- TO BE DONE -
Rewrite the entries as a JSON list of strings with one string per line, skipping blank lines, beginning at the line containing "Task: Click the Merge and Center (合并及居中) icon" and continuing through the last line of the entries. Do not include the pictures in your answer.

- AVAILABLE RECORDS -
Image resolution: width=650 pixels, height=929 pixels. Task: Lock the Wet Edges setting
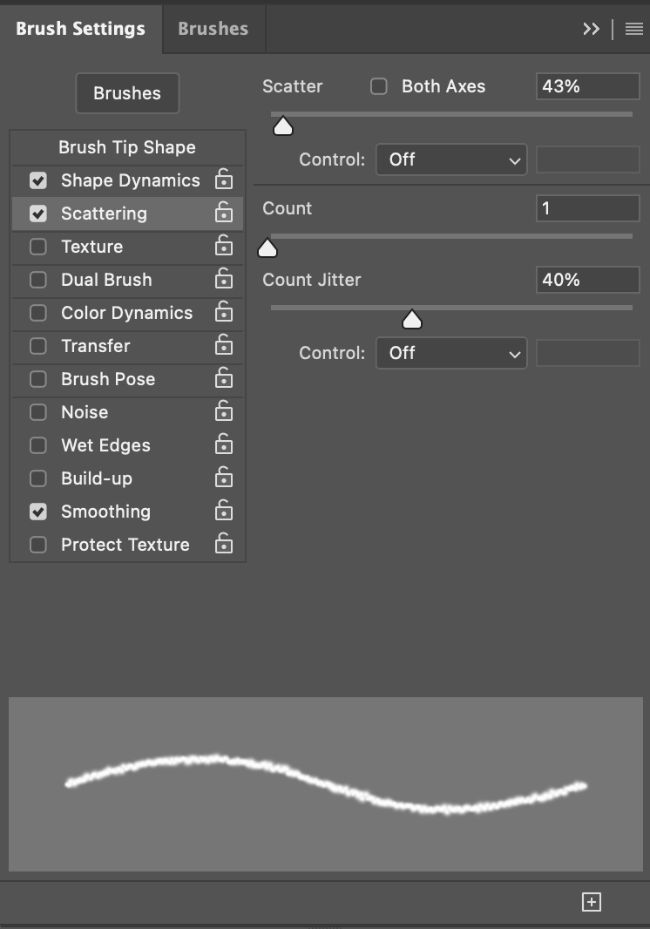pyautogui.click(x=224, y=445)
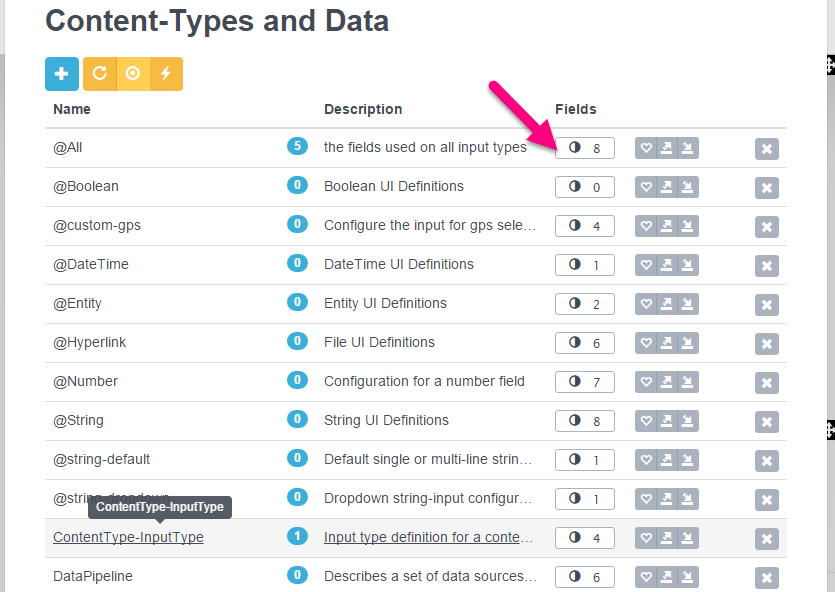Select the target circle icon in the toolbar
Screen dimensions: 835x592
click(133, 73)
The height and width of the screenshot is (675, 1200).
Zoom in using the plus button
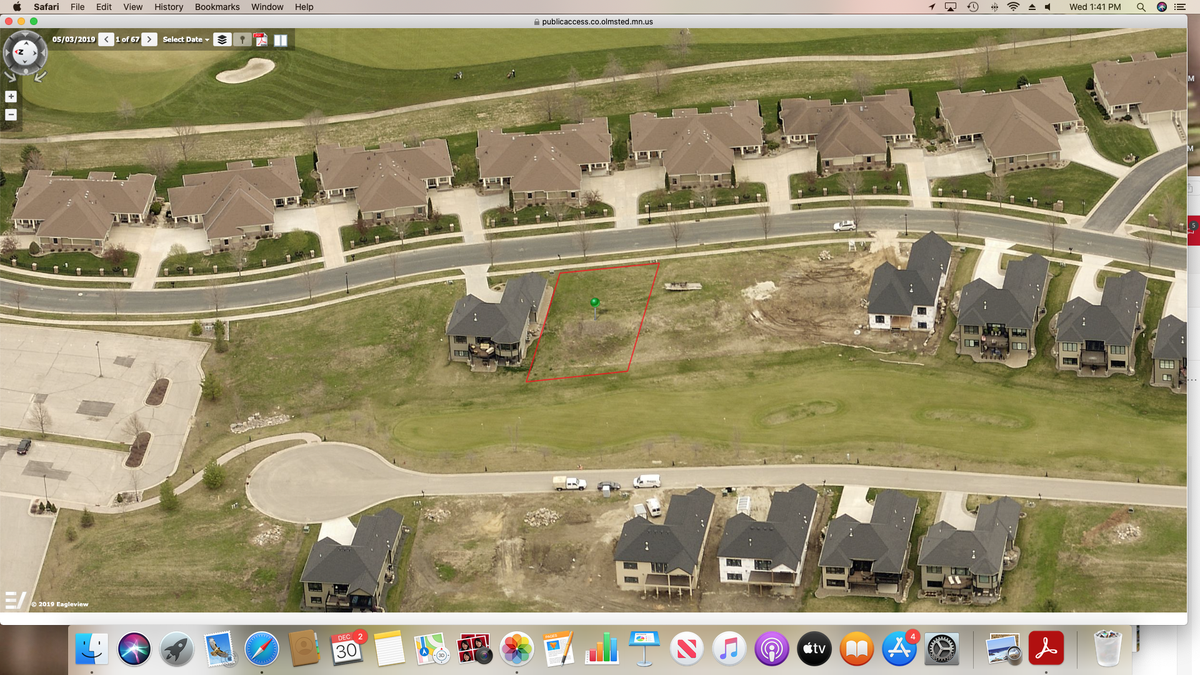pos(10,96)
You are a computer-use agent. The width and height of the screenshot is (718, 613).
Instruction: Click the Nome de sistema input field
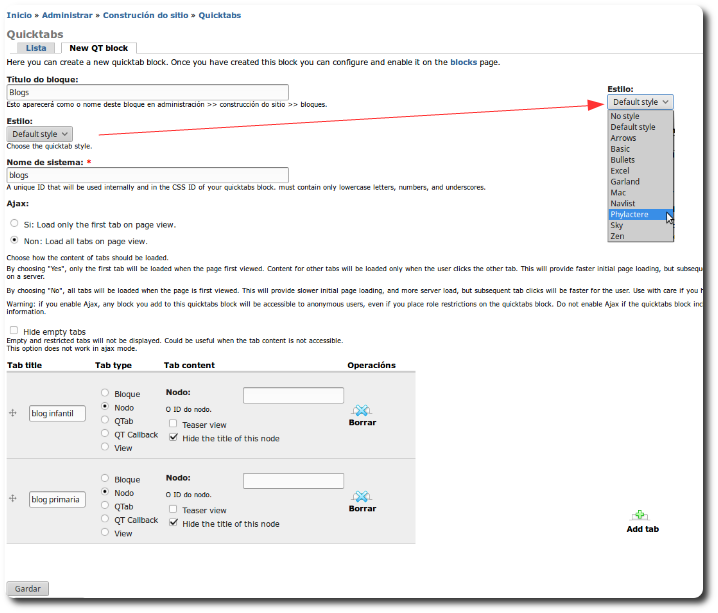[x=147, y=174]
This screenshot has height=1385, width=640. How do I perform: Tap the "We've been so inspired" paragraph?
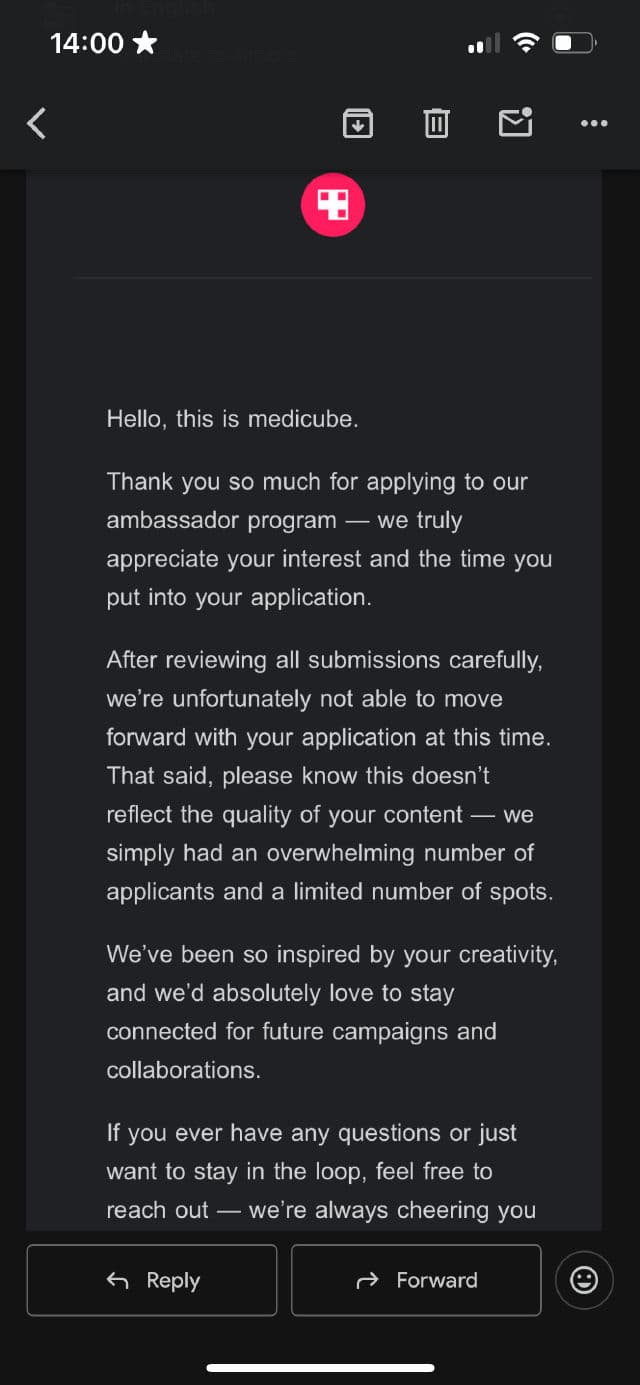331,1011
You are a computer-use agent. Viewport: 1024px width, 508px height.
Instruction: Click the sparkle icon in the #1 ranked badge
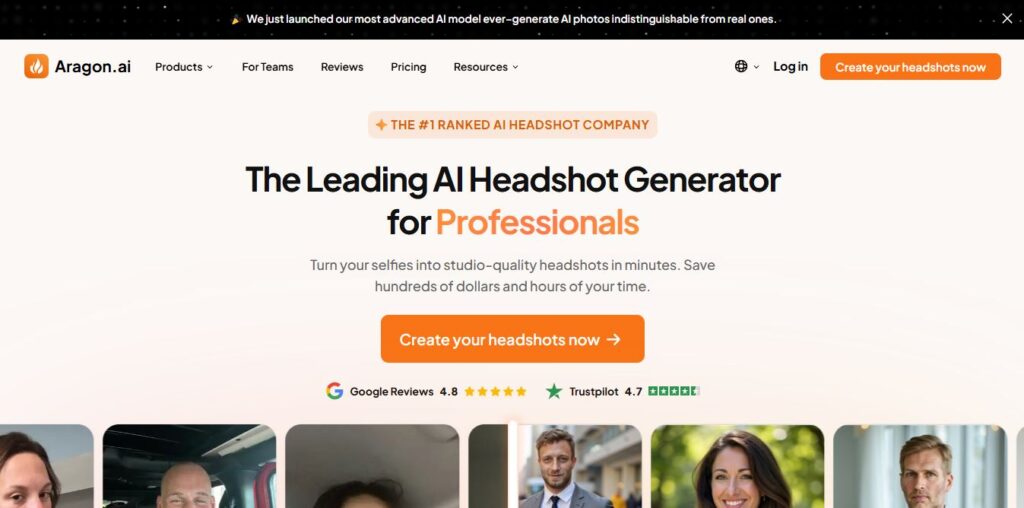pos(381,125)
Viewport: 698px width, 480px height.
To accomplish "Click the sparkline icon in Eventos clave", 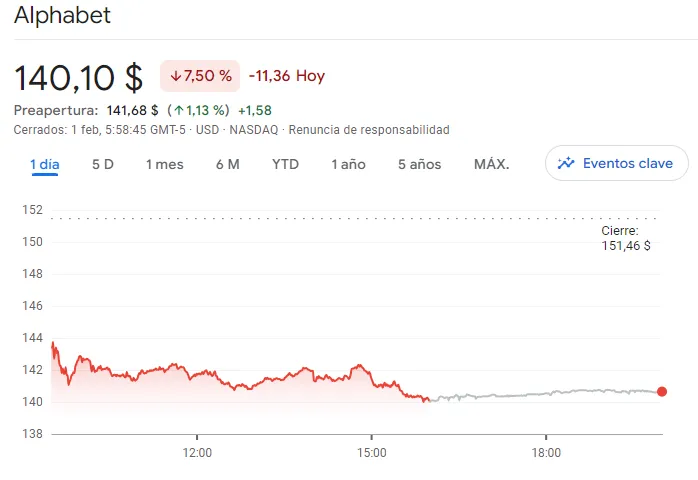I will click(x=566, y=163).
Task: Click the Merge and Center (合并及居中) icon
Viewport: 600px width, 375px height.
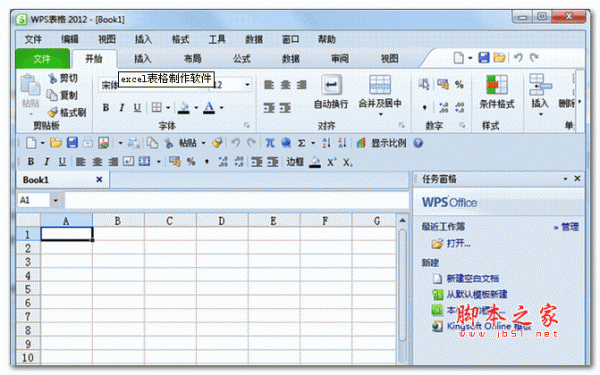Action: click(380, 85)
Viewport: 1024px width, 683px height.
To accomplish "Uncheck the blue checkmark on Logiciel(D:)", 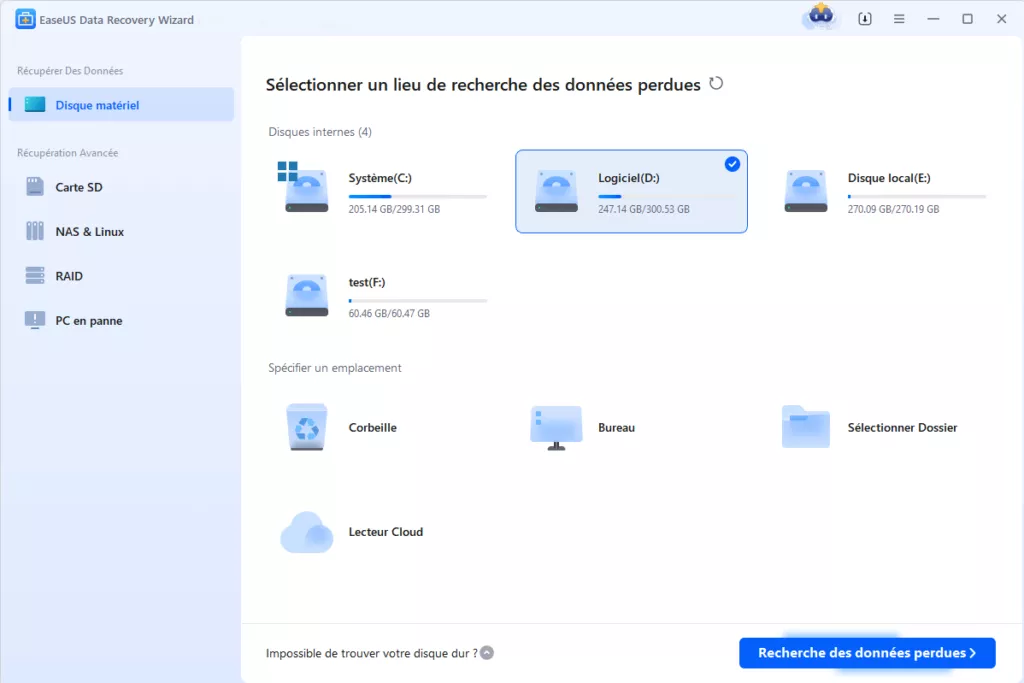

- EXERCISE OUTPUT -
[
  "Task: Click the Merge and Center (合并及居中) icon",
  "Viewport: 600px width, 375px height.",
  "Action: click(380, 85)",
  "Viewport: 1024px width, 683px height.",
  "To accomplish \"Uncheck the blue checkmark on Logiciel(D:)\", "
]